*Task brief:* Copy word for word the lines in the records below, starting at the line with "Instruction: Open the" and ending at the line with "The height and". Skip the pictures.

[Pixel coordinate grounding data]
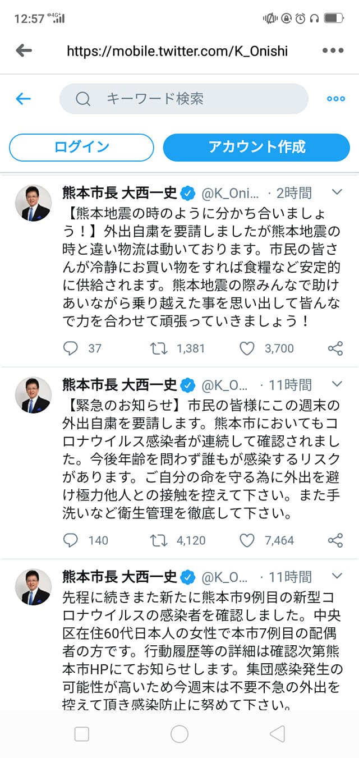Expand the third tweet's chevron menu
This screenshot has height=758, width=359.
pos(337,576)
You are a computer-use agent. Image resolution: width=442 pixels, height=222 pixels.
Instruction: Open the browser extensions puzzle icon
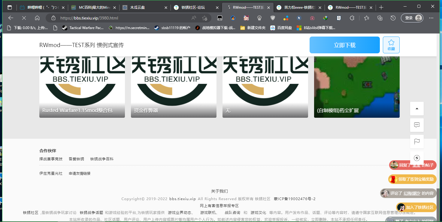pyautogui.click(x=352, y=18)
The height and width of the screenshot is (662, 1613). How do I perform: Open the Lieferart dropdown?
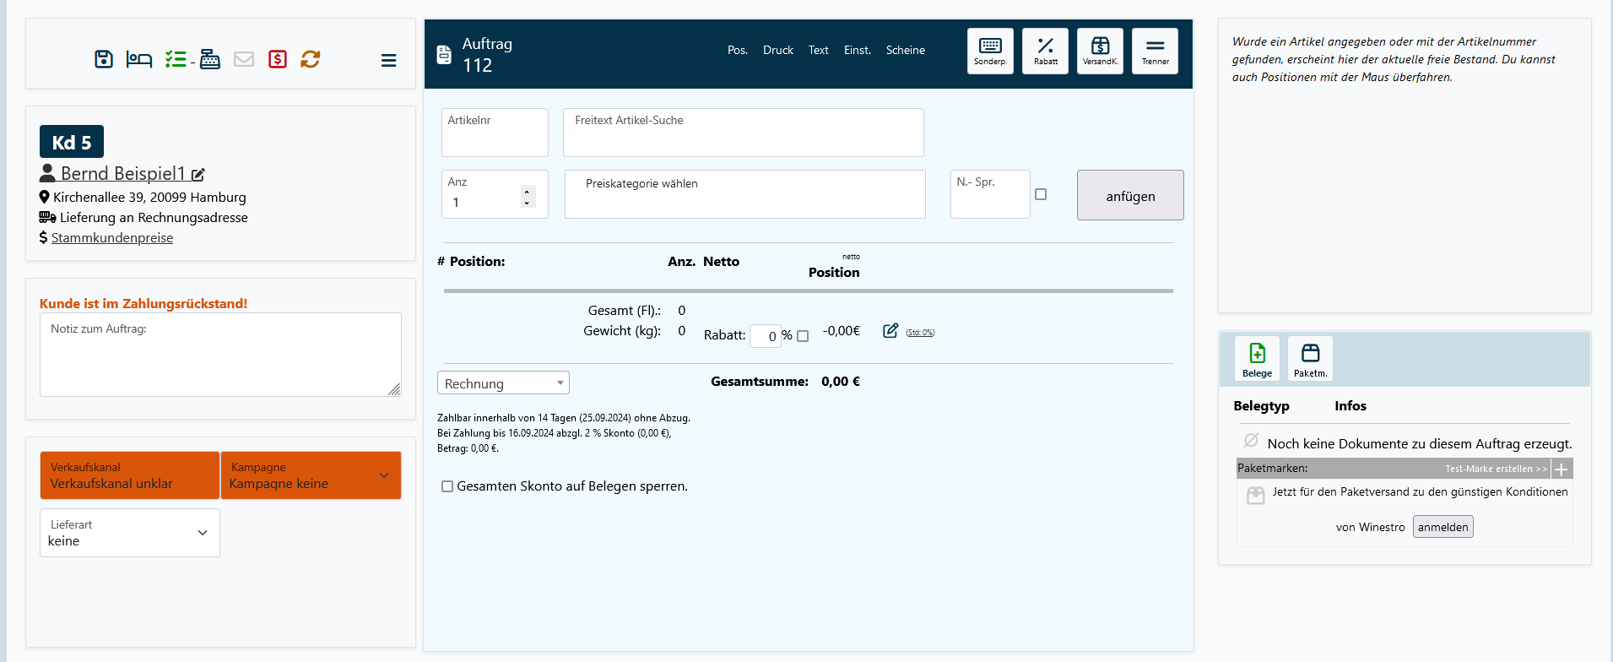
==
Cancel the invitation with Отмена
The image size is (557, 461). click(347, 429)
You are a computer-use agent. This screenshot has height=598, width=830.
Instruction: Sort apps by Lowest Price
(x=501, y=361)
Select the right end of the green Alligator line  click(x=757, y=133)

*Solution:*
Instruction: Open the browser extensions puzzle icon
pyautogui.click(x=352, y=18)
The height and width of the screenshot is (662, 1613). How do I perform: Open the Lieferart dropdown?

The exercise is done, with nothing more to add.